== What you have to do ==
Should the word "with" occur in a line of the records, copy that line.

== Data for review ==
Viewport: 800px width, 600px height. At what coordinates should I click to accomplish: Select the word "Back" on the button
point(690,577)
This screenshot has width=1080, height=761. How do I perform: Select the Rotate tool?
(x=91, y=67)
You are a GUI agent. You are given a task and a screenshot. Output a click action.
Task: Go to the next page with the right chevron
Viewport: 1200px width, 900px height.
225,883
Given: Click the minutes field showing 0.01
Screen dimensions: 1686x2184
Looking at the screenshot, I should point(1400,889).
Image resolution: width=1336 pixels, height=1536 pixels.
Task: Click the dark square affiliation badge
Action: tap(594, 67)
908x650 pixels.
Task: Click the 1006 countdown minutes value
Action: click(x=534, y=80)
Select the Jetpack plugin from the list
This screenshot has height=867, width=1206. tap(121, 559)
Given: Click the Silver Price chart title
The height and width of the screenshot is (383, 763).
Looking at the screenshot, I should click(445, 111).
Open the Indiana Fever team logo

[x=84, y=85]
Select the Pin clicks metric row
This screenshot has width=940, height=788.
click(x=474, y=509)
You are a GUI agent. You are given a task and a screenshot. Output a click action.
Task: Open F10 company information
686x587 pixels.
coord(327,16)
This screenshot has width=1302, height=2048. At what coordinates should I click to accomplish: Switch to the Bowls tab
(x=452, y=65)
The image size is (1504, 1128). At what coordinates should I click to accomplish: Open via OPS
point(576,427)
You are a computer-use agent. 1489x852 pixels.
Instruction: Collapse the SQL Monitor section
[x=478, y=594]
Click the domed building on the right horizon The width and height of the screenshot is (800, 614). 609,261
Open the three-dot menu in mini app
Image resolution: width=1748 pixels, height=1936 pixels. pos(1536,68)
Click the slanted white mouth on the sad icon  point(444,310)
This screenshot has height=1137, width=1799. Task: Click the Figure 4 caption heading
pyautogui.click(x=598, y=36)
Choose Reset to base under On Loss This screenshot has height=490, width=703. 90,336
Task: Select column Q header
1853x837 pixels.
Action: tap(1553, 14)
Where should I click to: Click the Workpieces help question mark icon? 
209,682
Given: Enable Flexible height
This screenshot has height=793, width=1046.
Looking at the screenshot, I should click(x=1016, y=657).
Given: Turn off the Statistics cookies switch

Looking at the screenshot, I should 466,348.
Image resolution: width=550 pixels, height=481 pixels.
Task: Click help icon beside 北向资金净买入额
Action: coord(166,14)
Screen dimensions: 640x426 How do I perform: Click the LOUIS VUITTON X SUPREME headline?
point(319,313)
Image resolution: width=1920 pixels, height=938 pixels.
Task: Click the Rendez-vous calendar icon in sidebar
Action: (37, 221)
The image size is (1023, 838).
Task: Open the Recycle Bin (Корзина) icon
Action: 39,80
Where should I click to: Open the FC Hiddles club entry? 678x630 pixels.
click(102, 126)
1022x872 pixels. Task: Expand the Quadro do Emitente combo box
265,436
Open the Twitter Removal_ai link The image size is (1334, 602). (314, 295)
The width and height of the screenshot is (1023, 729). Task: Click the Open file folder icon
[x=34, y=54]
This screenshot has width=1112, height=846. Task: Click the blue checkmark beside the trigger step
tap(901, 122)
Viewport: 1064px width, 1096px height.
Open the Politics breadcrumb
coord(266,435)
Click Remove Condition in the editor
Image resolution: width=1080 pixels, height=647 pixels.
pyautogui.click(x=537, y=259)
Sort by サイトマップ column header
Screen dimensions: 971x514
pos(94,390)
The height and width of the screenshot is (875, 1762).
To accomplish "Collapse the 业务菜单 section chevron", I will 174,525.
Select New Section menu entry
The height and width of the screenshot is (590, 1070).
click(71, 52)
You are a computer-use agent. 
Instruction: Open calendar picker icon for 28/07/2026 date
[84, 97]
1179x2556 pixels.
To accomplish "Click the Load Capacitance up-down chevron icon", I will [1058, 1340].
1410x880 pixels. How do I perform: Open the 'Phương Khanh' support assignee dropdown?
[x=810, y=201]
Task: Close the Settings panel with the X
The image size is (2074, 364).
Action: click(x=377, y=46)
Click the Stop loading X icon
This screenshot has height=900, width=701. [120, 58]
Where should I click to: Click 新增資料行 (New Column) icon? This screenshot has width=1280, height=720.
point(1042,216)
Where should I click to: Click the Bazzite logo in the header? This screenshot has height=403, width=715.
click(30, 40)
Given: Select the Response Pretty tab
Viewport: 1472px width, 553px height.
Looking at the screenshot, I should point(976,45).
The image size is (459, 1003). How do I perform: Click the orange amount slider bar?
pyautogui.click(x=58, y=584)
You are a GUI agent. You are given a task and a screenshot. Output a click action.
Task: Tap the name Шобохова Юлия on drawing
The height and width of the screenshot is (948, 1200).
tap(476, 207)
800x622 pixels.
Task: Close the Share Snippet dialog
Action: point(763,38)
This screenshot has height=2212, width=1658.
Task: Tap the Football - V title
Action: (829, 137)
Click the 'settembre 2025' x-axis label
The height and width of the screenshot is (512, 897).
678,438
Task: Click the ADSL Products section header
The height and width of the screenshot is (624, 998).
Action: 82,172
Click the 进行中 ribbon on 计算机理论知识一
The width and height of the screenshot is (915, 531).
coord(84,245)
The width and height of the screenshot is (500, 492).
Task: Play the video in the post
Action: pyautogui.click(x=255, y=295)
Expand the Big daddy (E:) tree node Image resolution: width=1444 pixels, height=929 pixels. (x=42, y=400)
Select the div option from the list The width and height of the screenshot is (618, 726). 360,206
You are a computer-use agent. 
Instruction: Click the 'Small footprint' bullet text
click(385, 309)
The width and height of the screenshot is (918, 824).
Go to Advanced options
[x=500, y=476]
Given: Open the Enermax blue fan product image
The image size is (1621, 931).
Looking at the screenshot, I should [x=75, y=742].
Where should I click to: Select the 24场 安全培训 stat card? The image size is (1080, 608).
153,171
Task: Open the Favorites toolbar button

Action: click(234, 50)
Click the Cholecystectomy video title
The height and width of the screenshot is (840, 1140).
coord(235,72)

== Exercise result ==
Task: Go to the next page with the right chevron
Task: Close the Settings panel with the X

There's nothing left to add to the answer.